__Directions__
Complete, exact copies of all entries are needed.

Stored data
-=-=-=-=-

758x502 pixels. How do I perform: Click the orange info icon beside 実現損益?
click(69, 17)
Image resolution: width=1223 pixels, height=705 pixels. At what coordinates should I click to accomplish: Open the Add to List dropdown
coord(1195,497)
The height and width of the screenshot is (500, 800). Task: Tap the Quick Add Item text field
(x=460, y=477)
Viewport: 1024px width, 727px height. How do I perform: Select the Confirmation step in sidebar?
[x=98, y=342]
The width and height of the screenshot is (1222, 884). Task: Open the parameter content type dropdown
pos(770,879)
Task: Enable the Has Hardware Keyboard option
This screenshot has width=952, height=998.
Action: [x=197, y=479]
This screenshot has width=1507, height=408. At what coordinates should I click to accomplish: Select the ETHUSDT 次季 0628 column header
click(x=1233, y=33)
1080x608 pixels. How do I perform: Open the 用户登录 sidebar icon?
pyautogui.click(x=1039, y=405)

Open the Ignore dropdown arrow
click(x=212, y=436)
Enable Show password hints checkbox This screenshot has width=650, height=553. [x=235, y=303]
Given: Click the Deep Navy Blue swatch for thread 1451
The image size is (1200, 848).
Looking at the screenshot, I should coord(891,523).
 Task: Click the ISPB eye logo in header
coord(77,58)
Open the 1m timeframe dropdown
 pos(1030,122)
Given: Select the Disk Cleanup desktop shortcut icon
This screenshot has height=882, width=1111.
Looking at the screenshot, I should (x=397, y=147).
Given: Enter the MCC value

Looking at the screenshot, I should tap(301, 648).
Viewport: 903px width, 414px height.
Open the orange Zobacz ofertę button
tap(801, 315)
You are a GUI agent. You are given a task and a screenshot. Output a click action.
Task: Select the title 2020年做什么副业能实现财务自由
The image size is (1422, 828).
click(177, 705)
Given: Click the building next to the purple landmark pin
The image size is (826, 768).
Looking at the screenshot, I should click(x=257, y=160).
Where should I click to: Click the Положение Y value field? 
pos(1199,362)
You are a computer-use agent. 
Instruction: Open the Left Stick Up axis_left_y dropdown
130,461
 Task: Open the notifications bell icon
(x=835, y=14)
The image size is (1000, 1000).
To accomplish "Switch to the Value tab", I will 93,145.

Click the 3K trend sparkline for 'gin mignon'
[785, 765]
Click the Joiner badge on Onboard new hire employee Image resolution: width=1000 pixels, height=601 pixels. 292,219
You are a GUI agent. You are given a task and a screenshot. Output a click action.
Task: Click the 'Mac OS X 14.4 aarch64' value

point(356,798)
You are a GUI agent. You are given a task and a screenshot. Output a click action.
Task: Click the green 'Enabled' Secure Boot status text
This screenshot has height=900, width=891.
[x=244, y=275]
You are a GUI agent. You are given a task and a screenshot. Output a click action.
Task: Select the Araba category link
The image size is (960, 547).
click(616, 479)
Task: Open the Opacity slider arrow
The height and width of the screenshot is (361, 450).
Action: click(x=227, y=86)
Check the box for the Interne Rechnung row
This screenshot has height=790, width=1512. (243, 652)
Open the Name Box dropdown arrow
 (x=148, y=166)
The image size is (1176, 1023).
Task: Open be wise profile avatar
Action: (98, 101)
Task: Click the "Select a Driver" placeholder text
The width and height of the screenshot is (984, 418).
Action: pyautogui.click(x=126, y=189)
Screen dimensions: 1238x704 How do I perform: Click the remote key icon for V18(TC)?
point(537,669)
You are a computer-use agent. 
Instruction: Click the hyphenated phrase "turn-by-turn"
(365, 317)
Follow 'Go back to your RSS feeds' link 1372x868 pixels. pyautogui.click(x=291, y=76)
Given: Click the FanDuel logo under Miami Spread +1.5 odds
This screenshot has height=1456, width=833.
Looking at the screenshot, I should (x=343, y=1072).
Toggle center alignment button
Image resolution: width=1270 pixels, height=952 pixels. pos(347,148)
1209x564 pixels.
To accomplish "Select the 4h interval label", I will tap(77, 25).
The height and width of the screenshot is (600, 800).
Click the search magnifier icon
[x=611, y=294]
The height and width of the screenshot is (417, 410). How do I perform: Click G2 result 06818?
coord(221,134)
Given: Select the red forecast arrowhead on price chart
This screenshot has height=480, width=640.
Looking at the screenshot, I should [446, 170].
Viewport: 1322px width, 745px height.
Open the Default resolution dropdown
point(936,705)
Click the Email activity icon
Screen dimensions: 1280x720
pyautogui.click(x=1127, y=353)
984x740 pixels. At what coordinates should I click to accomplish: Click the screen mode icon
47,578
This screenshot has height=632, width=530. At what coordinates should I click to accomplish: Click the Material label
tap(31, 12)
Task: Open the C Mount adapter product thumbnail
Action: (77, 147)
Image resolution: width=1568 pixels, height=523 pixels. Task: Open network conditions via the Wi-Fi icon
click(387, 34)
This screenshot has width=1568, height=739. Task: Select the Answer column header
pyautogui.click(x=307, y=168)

-=-=-=-=-

__Finished exercise__
758x502 pixels. How do I perform: Click the orange info icon beside 実現損益?
click(69, 17)
Image resolution: width=1223 pixels, height=705 pixels. At what coordinates should I click to accomplish: Open the Add to List dropdown
coord(1195,497)
The height and width of the screenshot is (500, 800). Task: Tap the Quick Add Item text field
(x=460, y=477)
Viewport: 1024px width, 727px height. How do I perform: Select the Confirmation step in sidebar?
[x=98, y=342]
The width and height of the screenshot is (1222, 884). Task: Open the parameter content type dropdown
pos(770,879)
Task: Enable the Has Hardware Keyboard option
This screenshot has width=952, height=998.
Action: [x=197, y=479]
This screenshot has width=1507, height=408. At what coordinates should I click to accomplish: Select the ETHUSDT 次季 0628 column header
click(x=1233, y=33)
1080x608 pixels. How do I perform: Open the 用户登录 sidebar icon?
pyautogui.click(x=1039, y=405)

Open the Ignore dropdown arrow
click(x=212, y=436)
Enable Show password hints checkbox This screenshot has width=650, height=553. [x=235, y=303]
Given: Click the Deep Navy Blue swatch for thread 1451
The image size is (1200, 848).
Looking at the screenshot, I should coord(891,523).
 Task: Click the ISPB eye logo in header
coord(77,58)
Open the 1m timeframe dropdown
 pos(1030,122)
Given: Select the Disk Cleanup desktop shortcut icon
This screenshot has height=882, width=1111.
Looking at the screenshot, I should (x=397, y=147).
Given: Enter the MCC value

Looking at the screenshot, I should tap(301, 648).
Viewport: 903px width, 414px height.
Open the orange Zobacz ofertę button
tap(801, 315)
You are a GUI agent. You are given a task and a screenshot. Output a click action.
Task: Select the title 2020年做什么副业能实现财务自由
The image size is (1422, 828).
click(177, 705)
Given: Click the building next to the purple landmark pin
The image size is (826, 768).
Looking at the screenshot, I should click(x=257, y=160).
Where should I click to: Click the Положение Y value field? 
pos(1199,362)
You are a computer-use agent. 
Instruction: Open the Left Stick Up axis_left_y dropdown
130,461
 Task: Open the notifications bell icon
(x=835, y=14)
The image size is (1000, 1000).
To accomplish "Switch to the Value tab", I will 93,145.

Click the 3K trend sparkline for 'gin mignon'
[785, 765]
Click the Joiner badge on Onboard new hire employee Image resolution: width=1000 pixels, height=601 pixels. 292,219
You are a GUI agent. You are given a task and a screenshot. Output a click action.
Task: Click the 'Mac OS X 14.4 aarch64' value

point(356,798)
You are a GUI agent. You are given a task and a screenshot. Output a click action.
Task: Click the green 'Enabled' Secure Boot status text
This screenshot has height=900, width=891.
[x=244, y=275]
You are a GUI agent. You are given a task and a screenshot. Output a click action.
Task: Select the Araba category link
The image size is (960, 547).
click(616, 479)
Task: Open the Opacity slider arrow
The height and width of the screenshot is (361, 450).
Action: click(x=227, y=86)
Check the box for the Interne Rechnung row
This screenshot has height=790, width=1512. (243, 652)
Open the Name Box dropdown arrow
 (x=148, y=166)
The image size is (1176, 1023).
Task: Open be wise profile avatar
Action: (98, 101)
Task: Click the "Select a Driver" placeholder text
The width and height of the screenshot is (984, 418).
Action: pyautogui.click(x=126, y=189)
Screen dimensions: 1238x704 How do I perform: Click the remote key icon for V18(TC)?
point(537,669)
You are a computer-use agent. 
Instruction: Click the hyphenated phrase "turn-by-turn"
(365, 317)
Follow 'Go back to your RSS feeds' link 1372x868 pixels. pyautogui.click(x=291, y=76)
Given: Click the FanDuel logo under Miami Spread +1.5 odds
This screenshot has height=1456, width=833.
Looking at the screenshot, I should (x=343, y=1072).
Toggle center alignment button
Image resolution: width=1270 pixels, height=952 pixels. pos(347,148)
1209x564 pixels.
To accomplish "Select the 4h interval label", I will tap(77, 25).
The height and width of the screenshot is (600, 800).
Click the search magnifier icon
[x=611, y=294]
The height and width of the screenshot is (417, 410). How do I perform: Click G2 result 06818?
coord(221,134)
Given: Select the red forecast arrowhead on price chart
This screenshot has height=480, width=640.
Looking at the screenshot, I should [446, 170].
Viewport: 1322px width, 745px height.
Open the Default resolution dropdown
point(936,705)
Click the Email activity icon
Screen dimensions: 1280x720
pyautogui.click(x=1127, y=353)
984x740 pixels. At what coordinates should I click to accomplish: Click the screen mode icon
47,578
This screenshot has height=632, width=530. At what coordinates should I click to accomplish: Click the Material label
tap(31, 12)
Task: Open the C Mount adapter product thumbnail
Action: (77, 147)
Image resolution: width=1568 pixels, height=523 pixels. Task: Open network conditions via the Wi-Fi icon
click(387, 34)
This screenshot has width=1568, height=739. Task: Select the Answer column header
pyautogui.click(x=307, y=168)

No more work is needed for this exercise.